In the primaries, held the same day, the Pacto Histórico nominated Francia Márquez for the vice presidency, the first Afro-Colombian woman to be nominated for that post in the country’s history. Running first as an independent-left candidate in the primaries, she had come second to Petro with 783,160 votes. Born in 1981, the daughter of artisanal miners in the Cauca district of La Toma, in the mountainous southwest, Márquez fought as a teenager to defend the Ovejas River as a resource for her community and campaigned to block multinational mining corporations like AngloGold from exploiting the region under Uribe and Santos, in the face of terrifying depredations by paramilitaries. In 2014 she led a 350-mile protest march by Afro-Colombian women from Cauca to the presidential palace in Bogotá, demanding an end to all illegal mining activities in their territories. She contributed as a representative of the victims to the Havana peace process, helping to win reserved seats in Congress. Márquez thus emerges out of Afro-Colombian movements for collective land title, the feminist movement, along with Indigenous, environmental organizations, and the main public university (UniValle) in the southwest, long the most radically democratic region in the country.

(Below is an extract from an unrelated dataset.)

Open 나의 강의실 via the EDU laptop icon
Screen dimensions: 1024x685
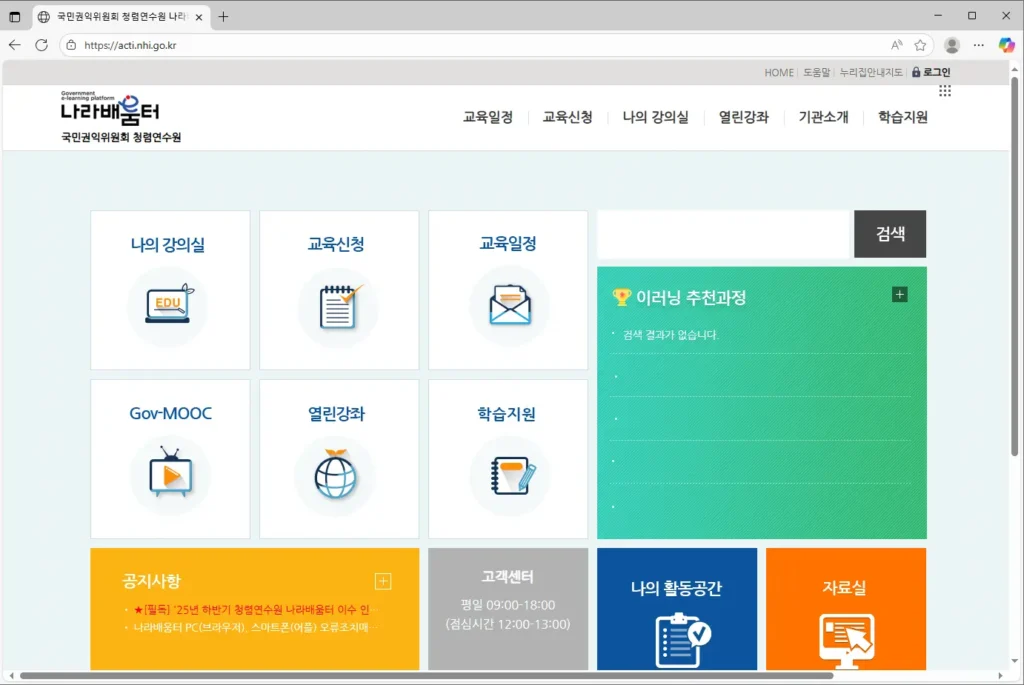point(169,303)
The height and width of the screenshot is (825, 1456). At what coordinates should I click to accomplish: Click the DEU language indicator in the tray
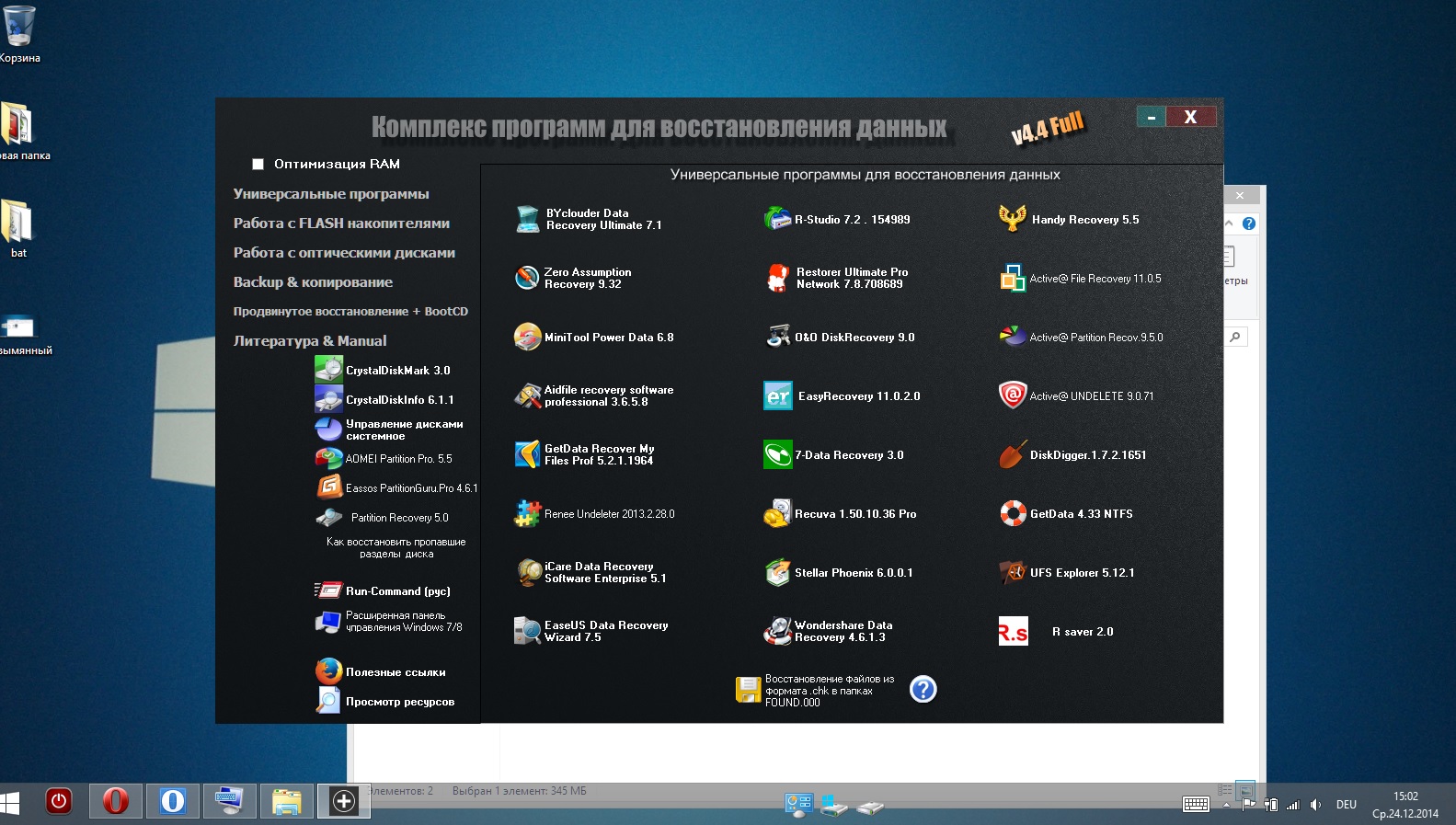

Predictably, right-wing political operators from a range of parties launched a racist, misogynist disinformation campaign in the lead-up to the presidential election, based on pithy slogans and manipulated videos and tweets. Mainstream media highlighted Petro’s militant past and the outgoing Duque government denounced the Pacto Histórico as an ally of Cuba, Nicaragua and Venezuela, even though Petro has long distanced himself rhetorically from all three—unsurprising for an ex-guerrilla running for president in Colombia. Nevertheless, Petro and Márquez easily won the first round, held in late May, with just over 40 per cent of the vote. To everyone’s surprise, the second-place finisher was not Uribe’s choice, the former mayor of Medellín, Federico Gutiérrez, from the right-wing coalition Equipo por Colombia. Rather, the 77-year-old independent candidate, Rodolfo Hernández, from the League of Anti-Corruption Rulers, took 28 per cent. Similar to Trump, Bolsonaro or Uribe himself, the former mayor of Bucaramanga followed a right-wing, populist and authoritarian anti-establishment strategy, presenting himself as a plain-spoken political outsider. Aided by TikTok, Twitter, Facebook and Instagram, Hernández pushed an aggressively simplistic and politically incorrect discourse against corruption and traditional politics.

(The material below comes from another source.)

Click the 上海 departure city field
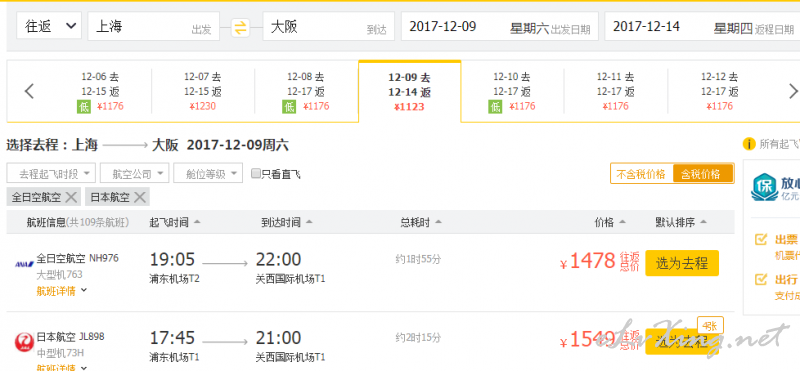This screenshot has height=371, width=800. (x=154, y=26)
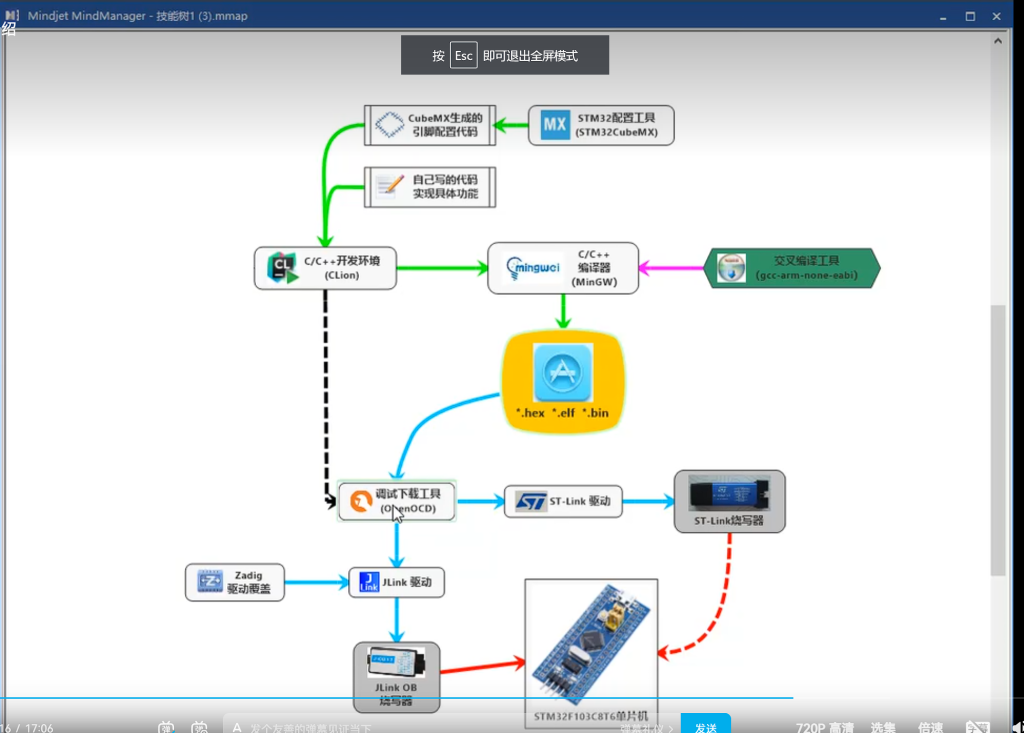
Task: Select the blue hex/elf/bin app icon
Action: (563, 373)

In the run-off, Hernández had the support of large sections of the traditional Colombian right and the Uribe camp, which had proved unable to run its own candidate. Once again, the country’s oligarchic media played a crucial role, with the leading newsweekly Semana campaigning heavily for Hernández, putting the spectre of castro-chavismo at the ideological heart of the campaign. The apocalyptic warning that Petro would turn the country into ‘another Venezuela’ played on xenophobic fears of the two million Venezuelans who have fled to Colombia in recent years (some of them descendants of Colombian immigrants to Venezuela). Yet not all uribistas turned out for Hernández, and the small centrist Green Party vote went to Petro, not his opponent. Petro–Márquez won the run-off with 50.4 to 47.3 per cent of the vote, Petro receiving the highest number of votes ever cast for a presidential candidate. Astonishingly, his campaign mobilized an additional 4 per cent, or 2.7 million votes, for the second round—primarily young first-time voters and poor Colombians from the urban peripheries who had previously stayed away from the ballot box. Voter turnout was the highest since 1998, when Andrés Pastrana won thanks to his promise to make peace (and with tacit support from the farc).
Petro’s visits to Colombia’s most abandoned and war-torn regions and his long pedagogical speeches helped create an alternative common sense in political, ethical, and even aesthetic terms, with regional-local music and dance featured prominently at campaign events. Petro and Márquez also won in all major cities, with the exception of Medellín—though even there they took a third of the vote, and increased the number of voters by over 200,000—and received overwhelming support in the country’s rural areas. Petro took the Atlantic and Pacific coasts handily, as well as the densely settled southwest. At the municipal level, the results showed a strong correlation between Petro’s vote share and the percentage of people living in poverty. Regions along the Pacific and Caribbean coasts, such as Chocó, Cauca, Nariño, Putumayo and La Guajira, with majority Afro-Colombian and indigenous populations, and particularly affected by the armed conflict and inequality, voted most enthusiastically. The Chocó, with its massive Afro-Colombian majority, voted 81.4 per cent Petro; however, the Chocó has a tiny population compared to Valle, Bogotá or Antioquia. Having Márquez on the ticket helped motivate people in historically neglected rural areas of the country. Her example of living without fear of death threats, and her idea of ‘living with flavour’—vivir sabroso: an Afro-Colombian variant of Indigenous Andean perspectives on buen vivir or vivir bien, codified in the Ecuadorian and Bolivian constitutions of 2008 and 2009—resonated with many longing for a less dystopian future to call their own.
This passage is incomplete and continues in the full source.